When we’re done, he tips his head toward the barns.

“Come on, college girl. I’m gonna show you something useful.”

“Useful,” I repeat.

His mouth quirks. “Yeah. So you don’t fall apart the first time you’re without your fancy coffee shops and hotdog stands.”

“My coffee shops are not fancy,” I mutter, walking anyway.

He hums like he doesn’t believe me.

We end up in a barn that smells like hay and warm animal and something honest. The kind of smell that makes me think of childhood road trips and stopping at petting zoos, except this isn’t cute.
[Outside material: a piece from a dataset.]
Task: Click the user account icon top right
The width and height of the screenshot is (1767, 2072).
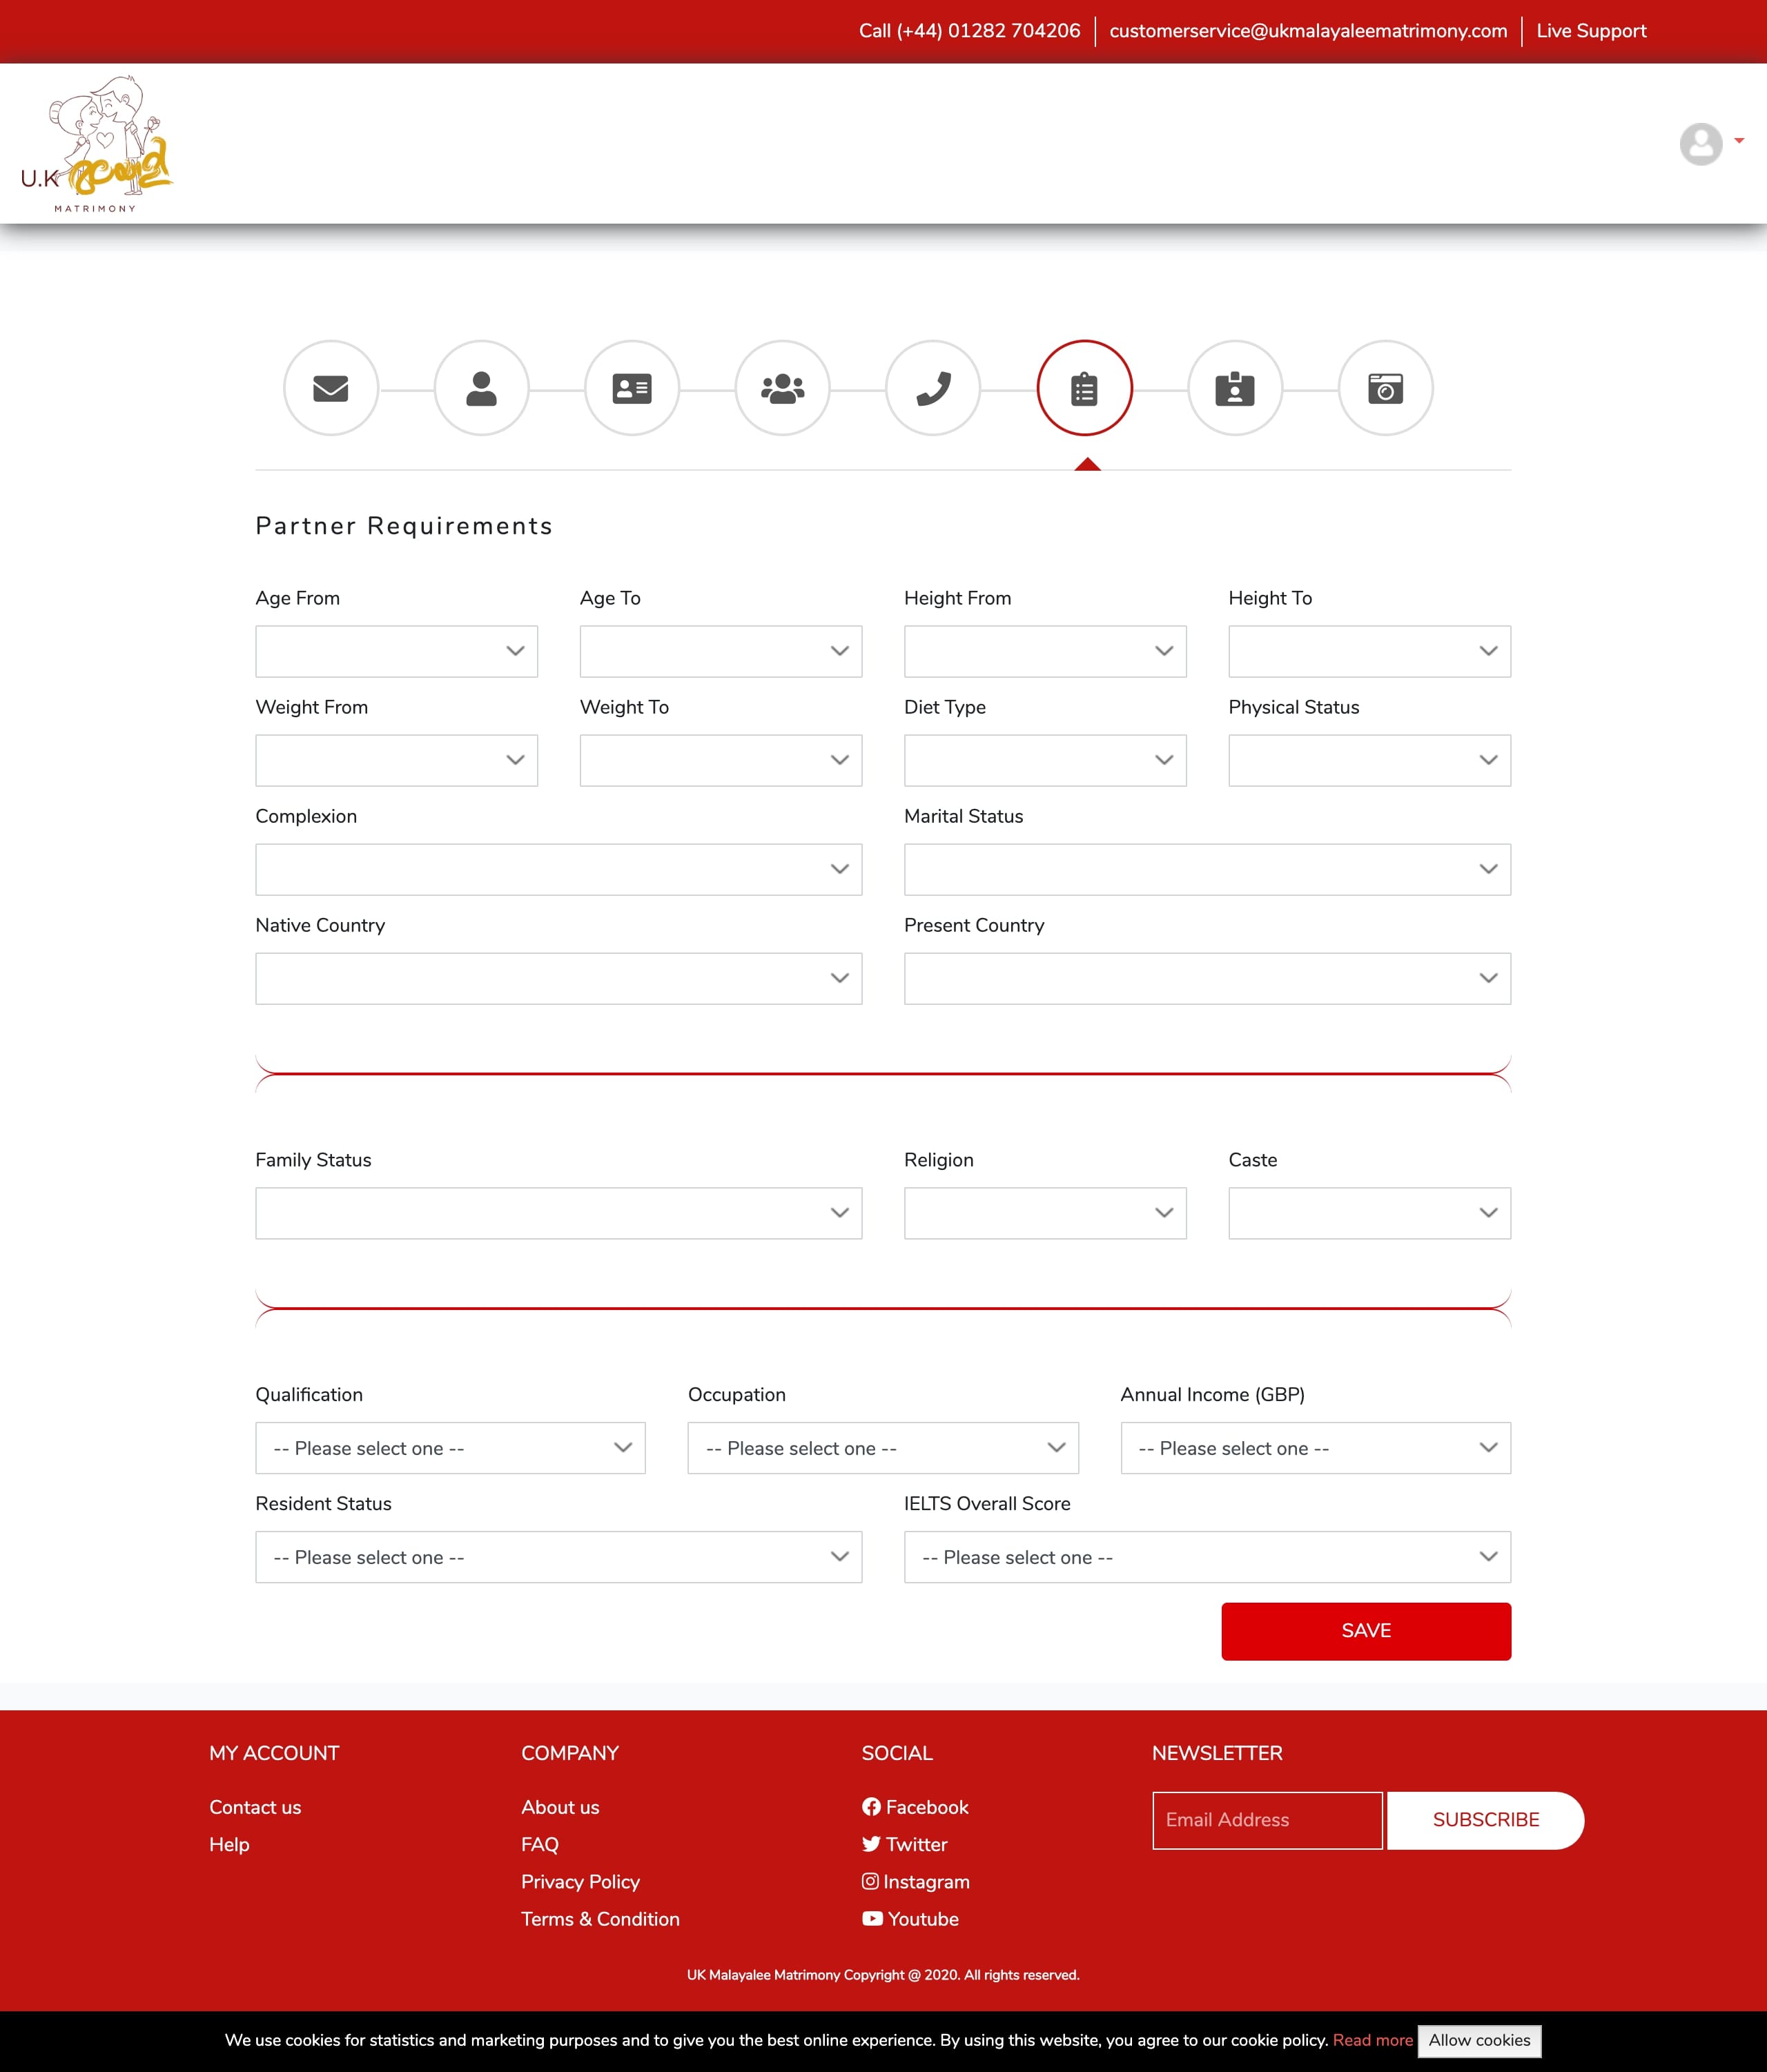Action: [x=1700, y=144]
This is work.

A couple of cows stand in their stalls, calm and huge, chewing like they have all the time in the world.

I stop short. “Those are… big.”

Knox looks amused. “That’s generally how cows work.”

He grabs a metal stool and a bucket like he’s done this a thousand times.

“Knox,” I say slowly. “Are you about to make me milk a cow?”

His grin is lazy. “I’m about to teach you to milk a cow.”

I stare at him. “I have a marketing degree.”

“That’s adorable,” he says. “Cows don’t care.”

He steps behind me and positions me near the stall. He’s close enough that I can feel the heat of him, close enough that my brain briefly forgets we’re in a barn with a cow staring at my soul.

He points. “You see that?”

“Yes.”

“Good. Now you grip here.”

I do, awkward as hell.

“Not like you’re trying to strangle it,” he says.

“I’m not trying to strangle anything.”

He makes a sound like a laugh swallowed down. “Sure.”

He demonstrates, hands steady and competent. I hate how attractive competence is.